# Farewell mavs fan



## edwardcyh

Greetings mavs fans,

I am officially signing off this site because my sig has been edited without my permission for the 3rd time.

I do feel disrespected by the forum operator and will therefore remove myself from the site.

It's been interesting chatting with all of you through the past years: the highs and the lows. Hopefully, as mavs fans, we'll see more highs than lows in the future.

Good luck, and go mavs!


----------



## R-Star

Follow the rules. Not that hard to understand.


----------



## Luke

I almost feel like we should let R-Star go through the rules with every new poster on this site, he's had a run in with probably every rule sans spam. I'm gonna think it over.

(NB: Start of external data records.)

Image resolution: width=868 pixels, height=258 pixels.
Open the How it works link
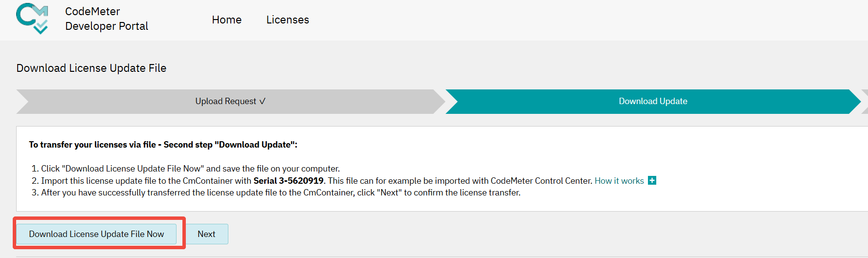tap(619, 181)
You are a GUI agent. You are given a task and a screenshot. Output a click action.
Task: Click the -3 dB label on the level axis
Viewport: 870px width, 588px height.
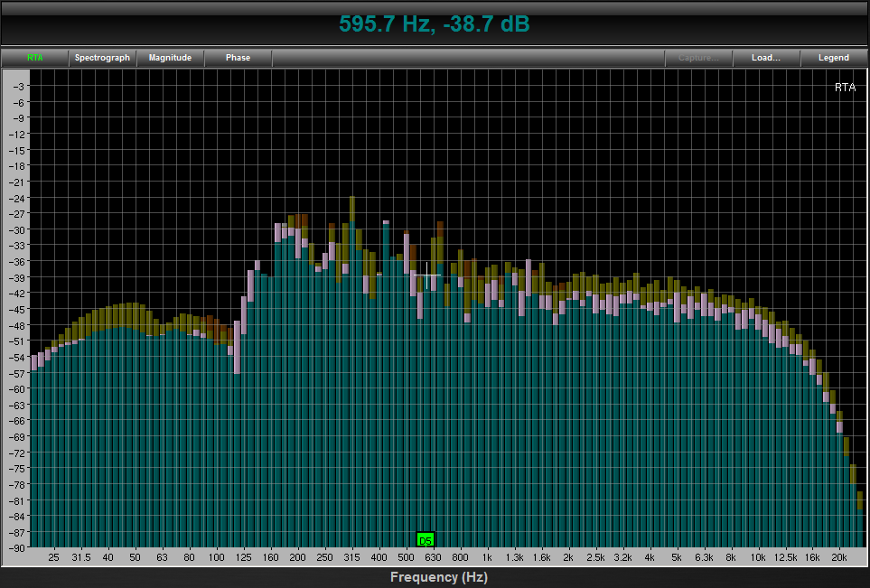19,86
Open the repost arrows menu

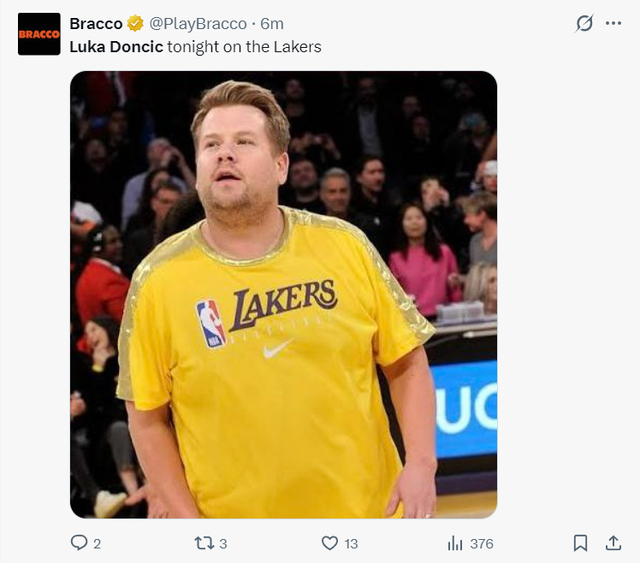[x=203, y=543]
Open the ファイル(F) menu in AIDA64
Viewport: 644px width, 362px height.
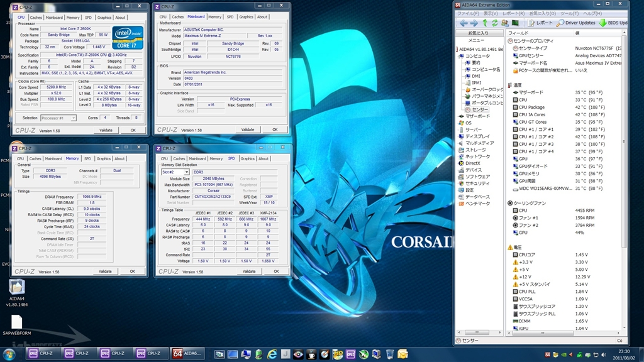pyautogui.click(x=467, y=13)
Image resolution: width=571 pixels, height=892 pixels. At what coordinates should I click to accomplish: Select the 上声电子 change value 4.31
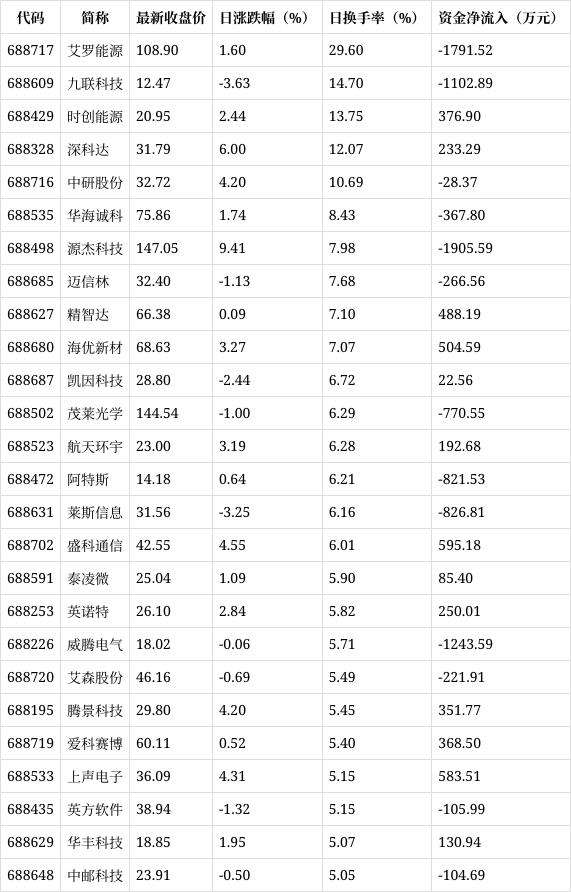point(233,776)

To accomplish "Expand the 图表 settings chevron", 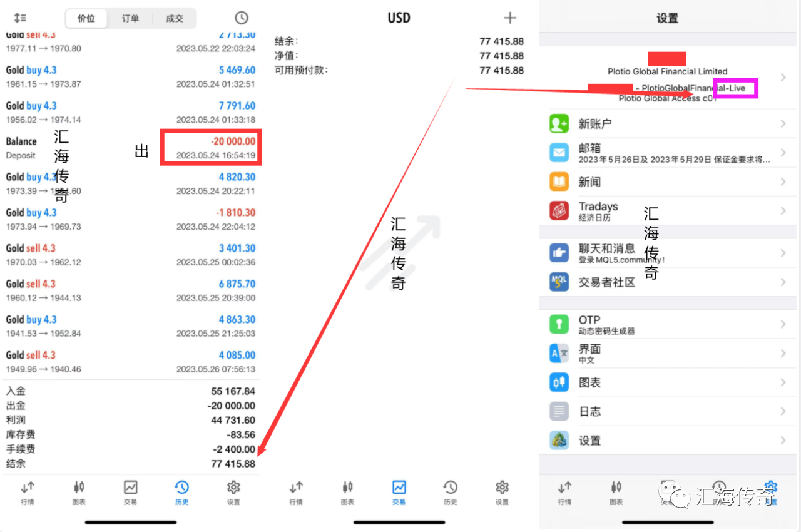I will point(783,382).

Oh, and it's pretty tough to "disrespect" someone by altering a signature on a message board. Get over yourself.


----------



## sMaK

Leaving right before your Mavs lose. Good timing.


----------



## Basel

Weren't you PM'd about removing it? Leaving the boards over something like this seems pretty childish, honestly. You're better than that, Edward.


----------



## Ron

Basel said:


> Weren't you PM'd about removing it? Leaving the boards over something like this seems pretty childish, honestly. You're better than that, Edward.


I agree.

Just last night he showed awesome sportsmanship after his own team lost and gave it up to Miami...this behavior is so contradictory, I am just wondering what we are dealing with here.

In any event, R-Star is right. Just follow the rules...anyone can enjoy this site and we are pretty loose here compared to other boards.


----------



## Dissonance

Oh, God.


----------



## R-Star

Ron said:


> I agree.
> 
> Just last night he showed awesome sportsmanship after his own team lost and gave it up to Miami...this behavior is so contradictory, I am just wondering what we are dealing with here.
> 
> In any event, R-Star is right. Just follow the rules...anyone can enjoy this site and we are pretty loose here compared to other boards.


If this were a movie I'd be the sheriff that plays by his own rules. I'd have a cowboy hat and maybe an old dirty duster jacket. 

This website needs me.


----------



## roux

R-Star said:


> If this were a movie I'd be the sheriff that plays by his own rules. I'd have a cowboy hat and maybe an old dirty duster jacket.
> 
> This website needs me.


Nah, you just havent done anything dumb enough that we can justify booting you quite yet


----------



## roux

as for edward.. you bash the mods in your sig.. its going to get removed... you know that.. hell everyone here knows that. Seems like you are seeking pity on something that doesnt deserve it.. i hope you get over this bull**** and come back to the site someday


----------



## R-Star

roux2dope said:


> Nah, you just havent done anything dumb enough that we can justify booting you quite yet


I'll never be banned. And if I ever were, the decision wouldn't be made by some nobody like yourself, that's for damn sure.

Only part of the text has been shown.